By Arogbonlo Israel
The above question is a rhetoric begging for legal bases as a result of the controversies that have since been doing the rounds on social media following the land tussle between a former second Vice President of the Nigeria Bar Association (NBA), Monday Ubani, and a building developer, Engr Abiodun Ariori, who the former alleged to be a land grabber.
Recall that the Lagos State Government in the morning of December 31, 2020, allegedly descended on Monkey Village with graders and bulldozers, pulling down the houses, and displacing more than 400 persons including children. Many of the residents who had gone out for the day had their homes totally demolished with their belongings inside.
Popularly called Monkey Village, and hidden at the back of one of the biggest business districts of Ikeja in Lagos, is the little-known shanty occupying about 12.75 acres.
The said land was a product of the Supreme Court judgement which the Meadow’s Family got in 1988.

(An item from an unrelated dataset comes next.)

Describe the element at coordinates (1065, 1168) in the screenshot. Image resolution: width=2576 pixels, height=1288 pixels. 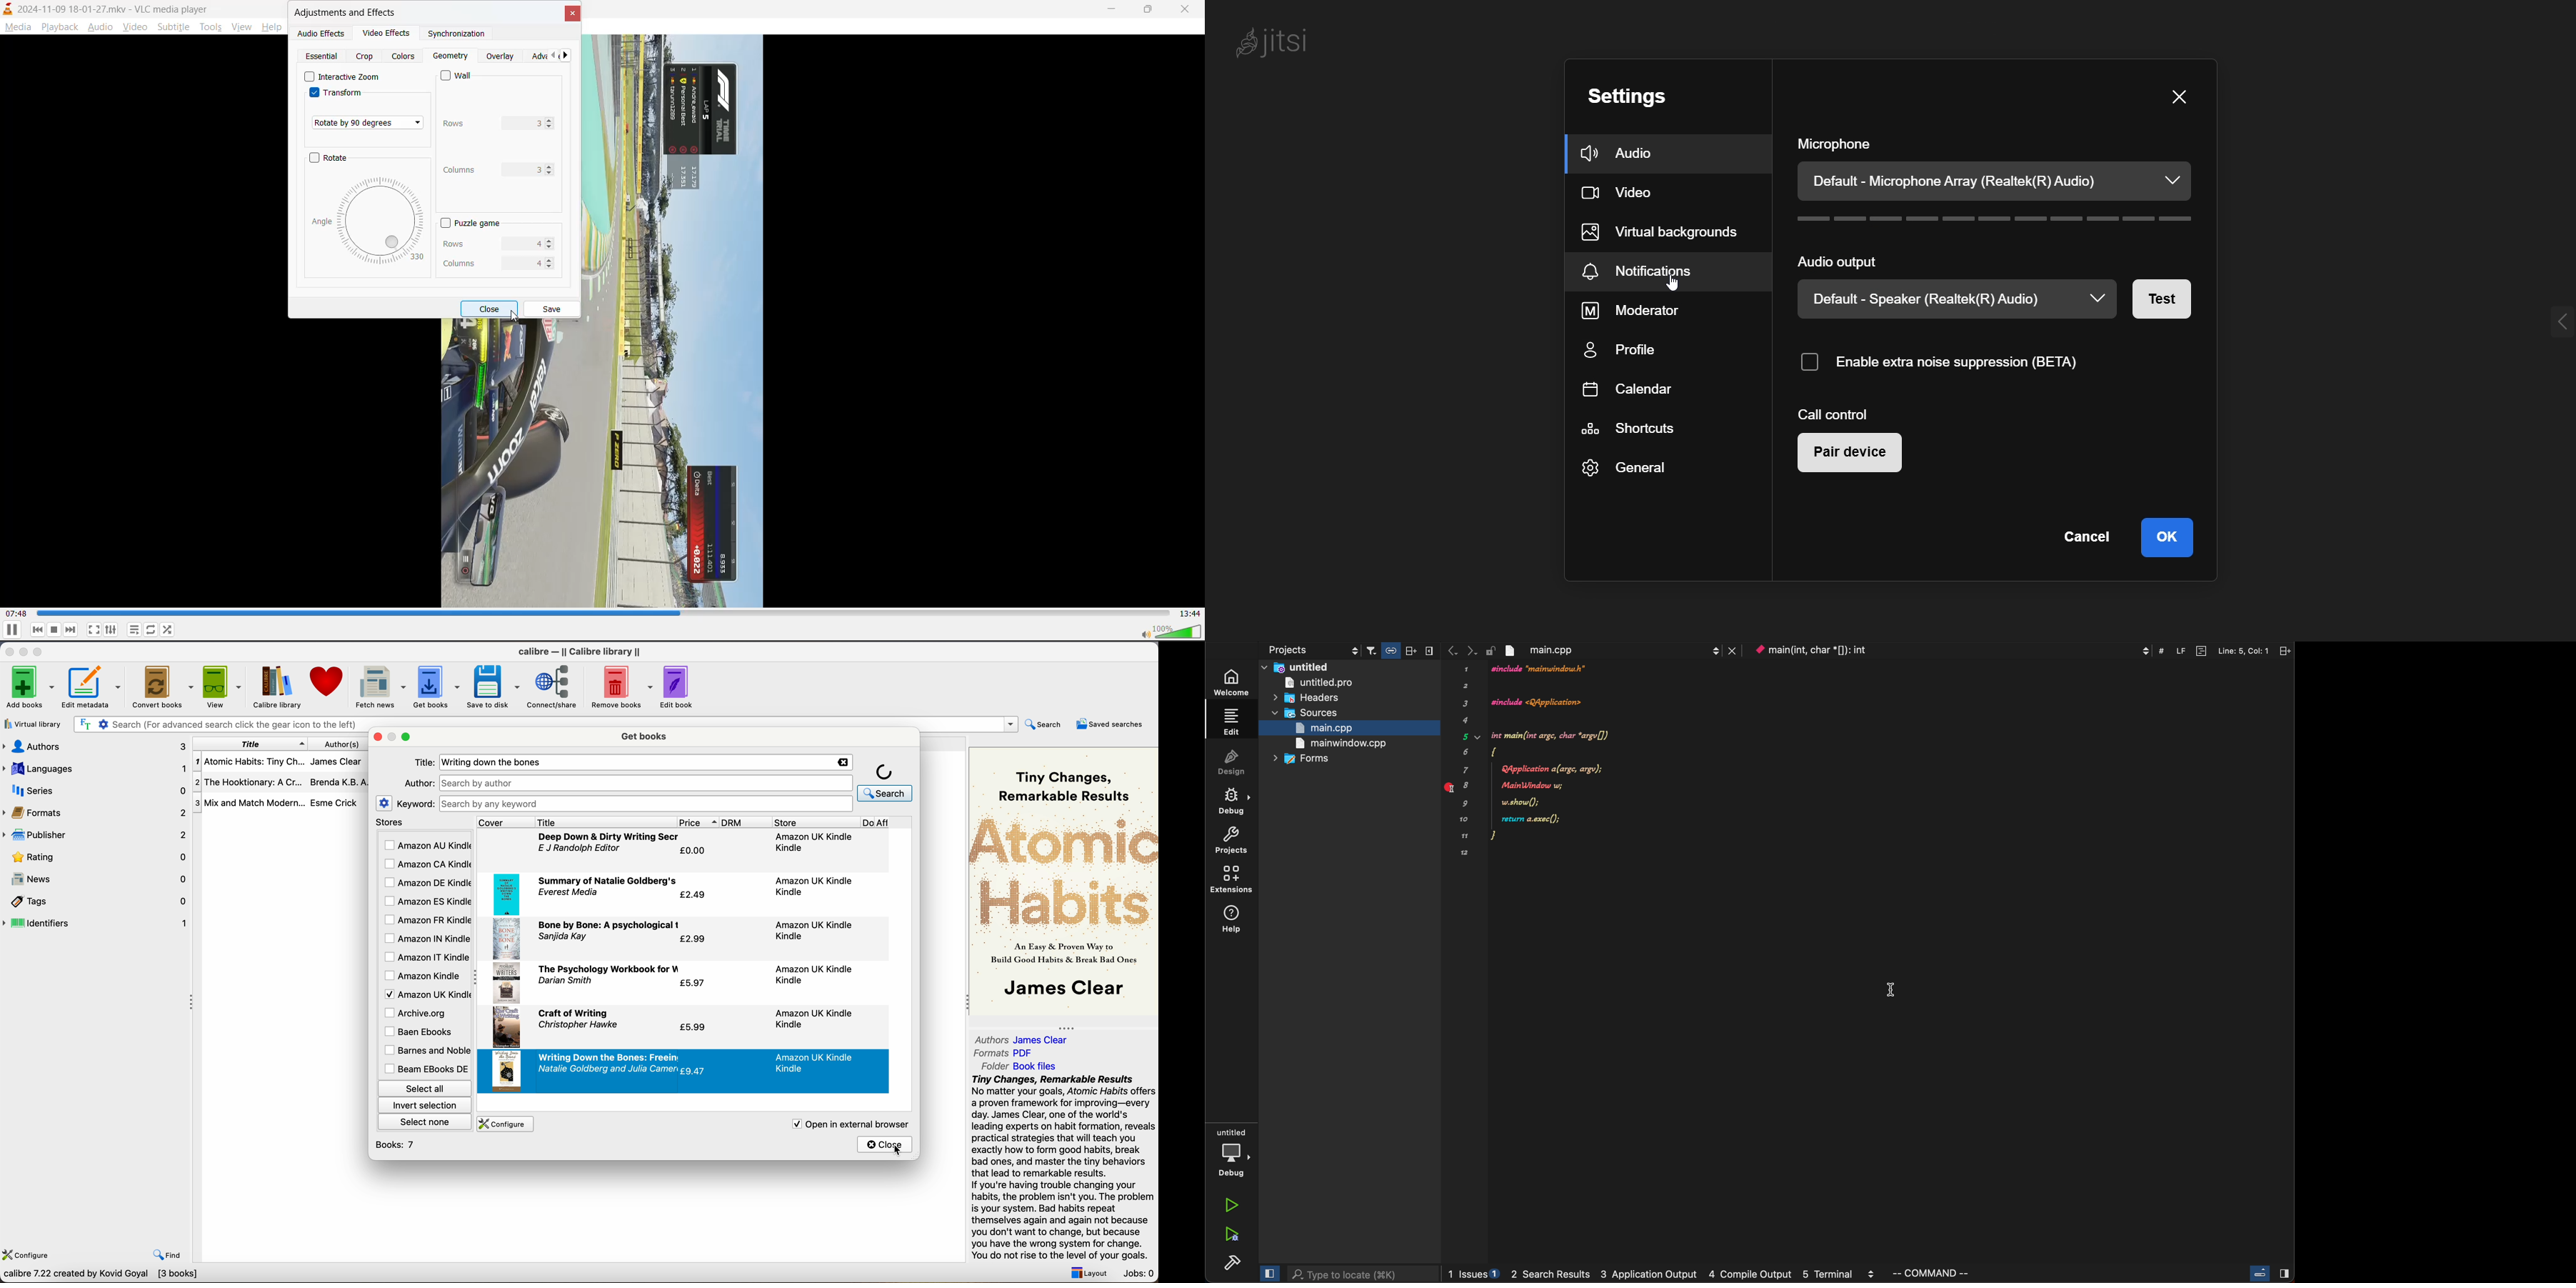
I see `synopsis` at that location.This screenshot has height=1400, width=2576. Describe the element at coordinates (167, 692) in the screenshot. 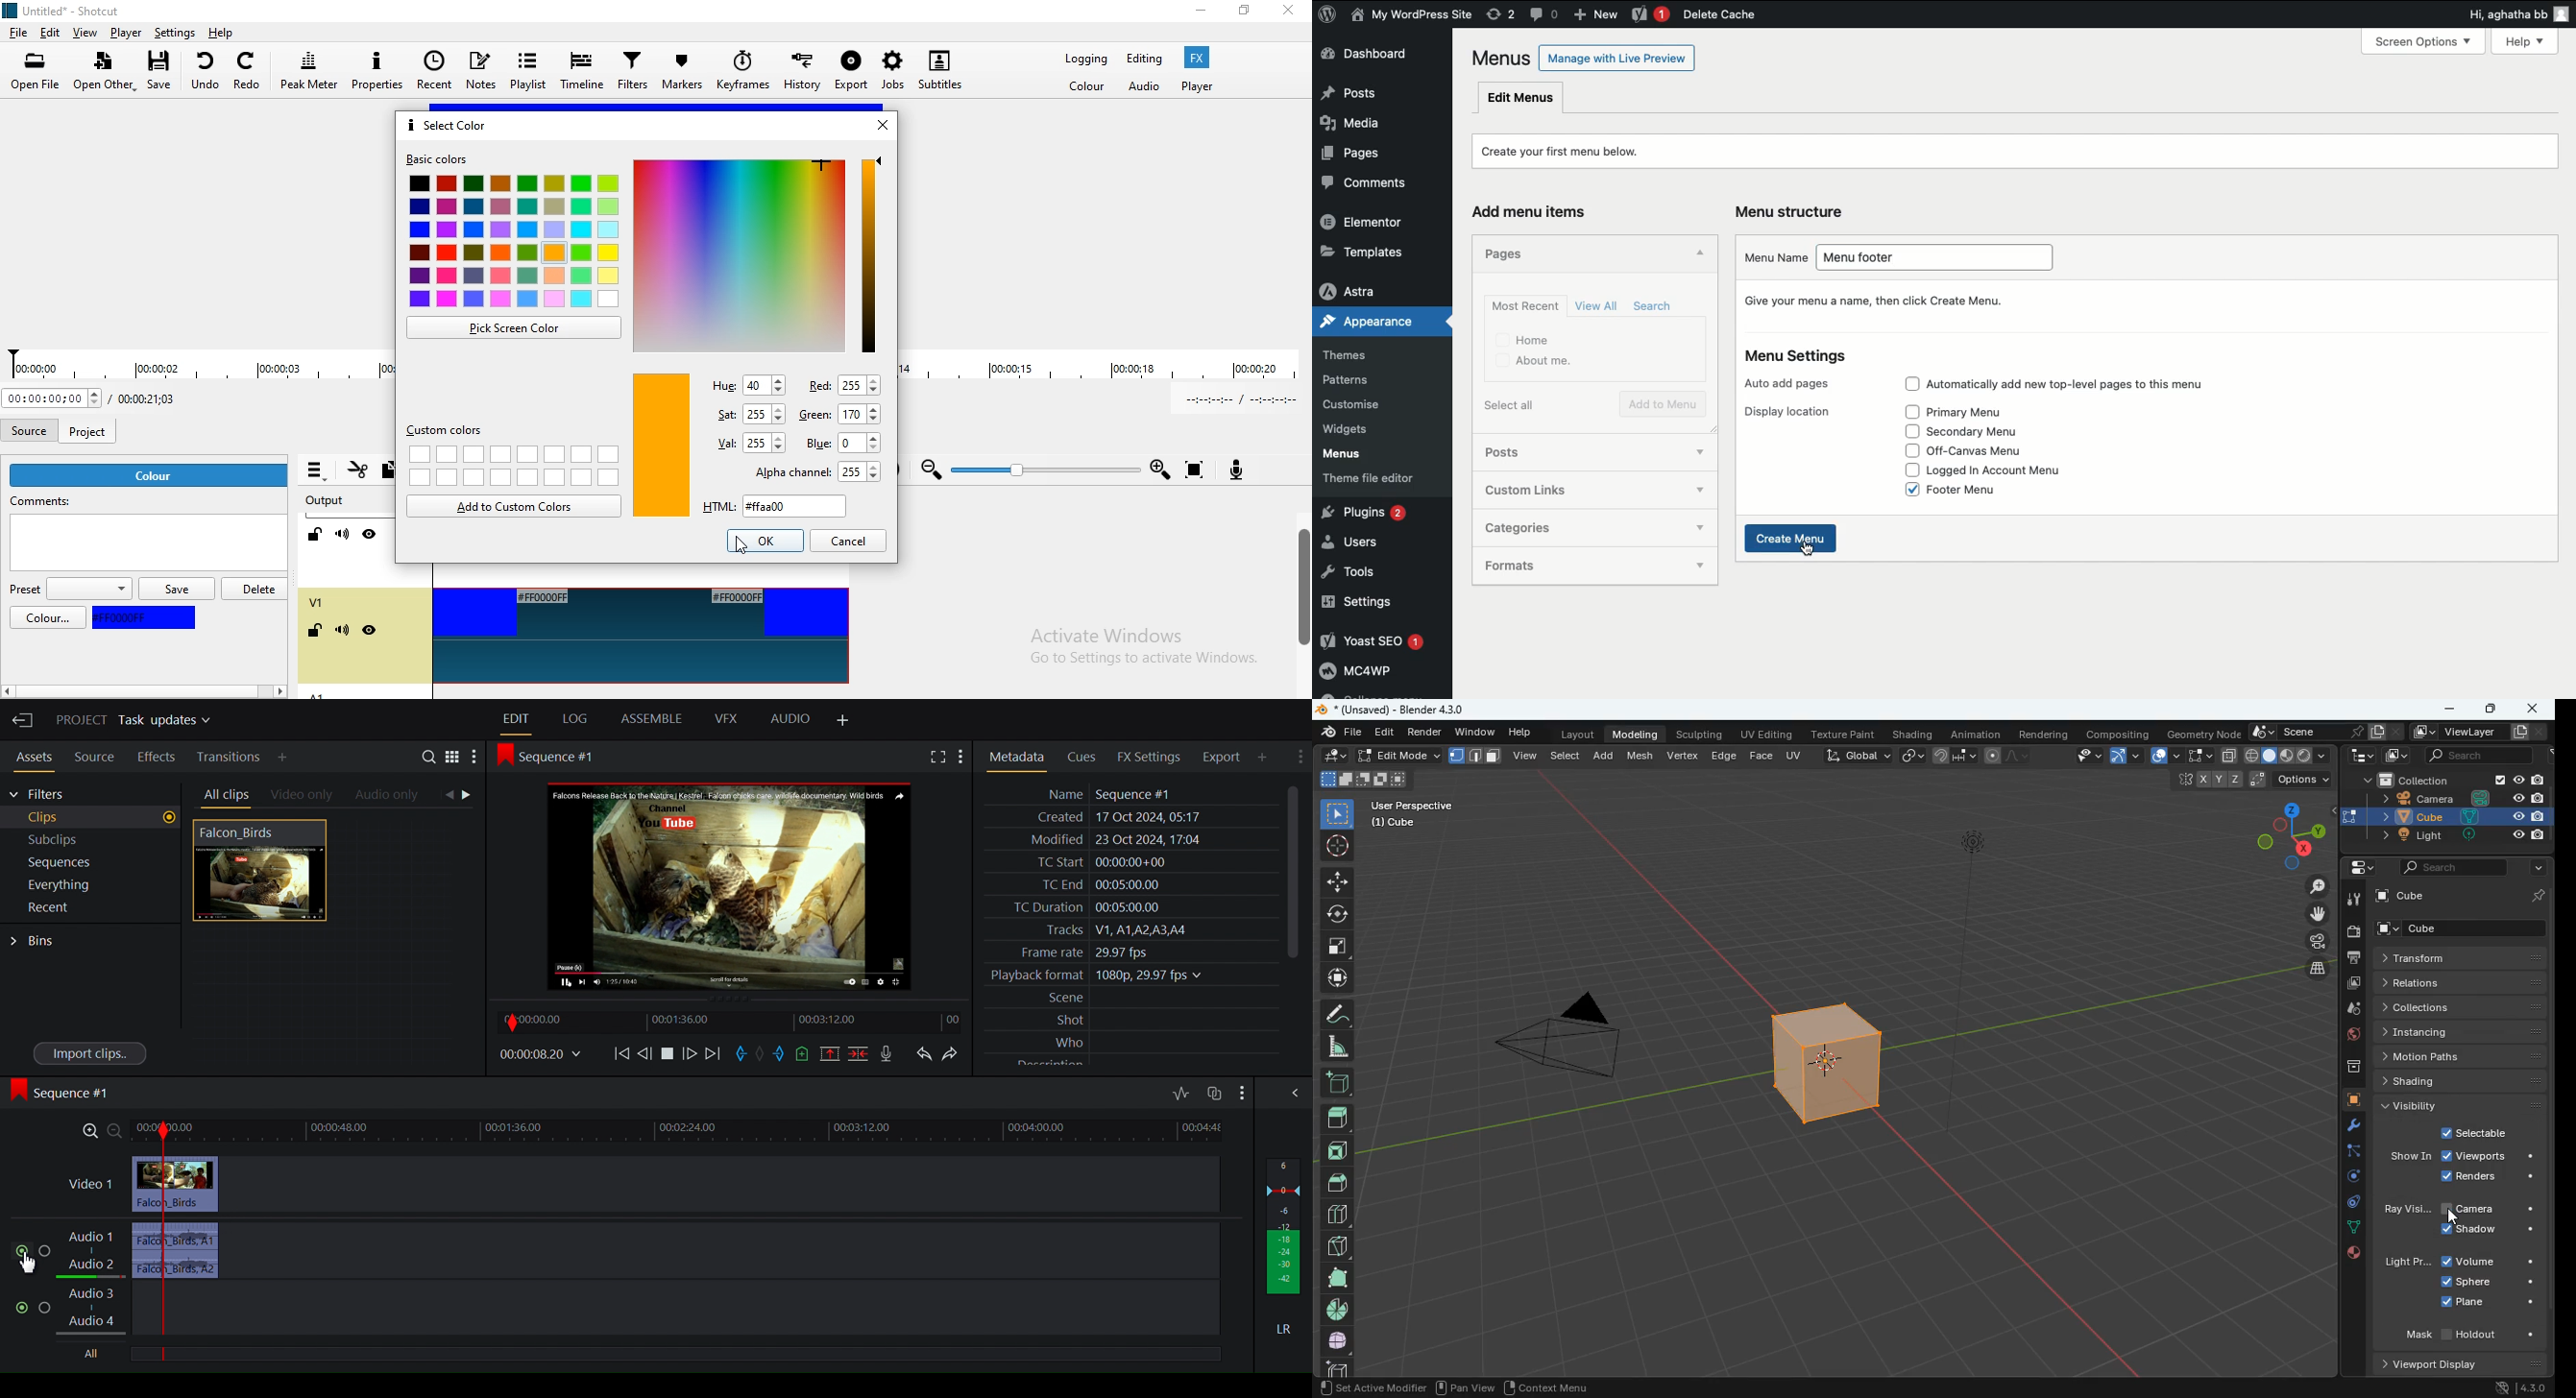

The occupier of 2 Foluronsho Kuku Street, Opebi, Chief S.F. Kuku had sued the Meadow’s Family in Suit No: ID/1270/90 over the land covered by Certificate of Occupancy dated 3rd July 1986 registered as 15/15/1986H and also the occupier of 8, Ibadan Close, Opebi, Ikeja whose Certificate of Occupancy was registered No. 52/52/1991AP.
All came to ratify their title with the Meadow’s Family after the pronouncement of their ownership to the land covered by the judgement of the High Court of Lagos State and affirmed by the Court of Appeal.
However, Mr. Ubani refuted the claims by the judgement creditor justifying the forceful takeover of the property, which they insisted is part of Monkey Village.
In his reaction, Ubani insisted that his client’s property located at 1 Folorunsho Kuku Street, Opebi Village, is covered by a Certificate of Occupancy obtained since 1989, and not part of Monkey Village which the Meadow’s family is laying claims to.
He said: “I have seen the reaction of the Meadow’s family to my statement in which I specifically alleged that the family got the Lagos State entangled in this messy land scandal wrongly and glad to note that the family’s reaction confirmed my allegation.
“It is very alarming that the Lagos State Government fell into this mess by listening to this family that have no basis both in law and logic to do what they did over this land matter.
“My client has been on the land for more than 20 years and has been paying his land use charge up to date. We’ve a C of O as back as 1989. This particular property is sold by Egba refugees who are the land sellers in the whole Opebi and they’re the one that sold this particular land. And they (Meadow family) were never part of the court case.
“That Supreme Court judgement they’re mentioning, the Egba refugees were never parties to that suit. In fact, there was a Supreme Court judgement that gave 90% of that land to Egba refugees.
“Even if we establish the fact that that particular property fell into the Meadow’s family, you’ve to also establish the root of title if the Egba refugees were the original owners of the land who’re not part to the Supreme Court judgement.
“So, this is why I said the matter can only be determined by the court and not this panel or Surveyor-General.”
Addressing the press on Monday, January 11, Francis Monye, counsel to Prosperous Ariori Golden Ventures Limited, which the Meadows family hired to develop the land, gave a legal background after meeting with the Inter-ministerial Committee set up by the Lagos State Governor to look into the matter.
He said: “What was apparent before the panel is that we didn’t come into this place through the back doors. The reason we’re saying this is because we came in through a due process.
“The conclusion is that there was an execution on that property and the judgement creditor was given an order from the court.
“There was a warrant of Certificate of Occupancy (Form 0) issued by the court as far as 1988. So, if there is a judgement and we were put in possession by the same court in pursuance of the Sheriffs & Civil Process Act, any other person on that land is a trespasser.”
All efforts by our report to speak with the panellists over the matter were unsuccessful at press time as journalists were not allowed into the room for the hearing.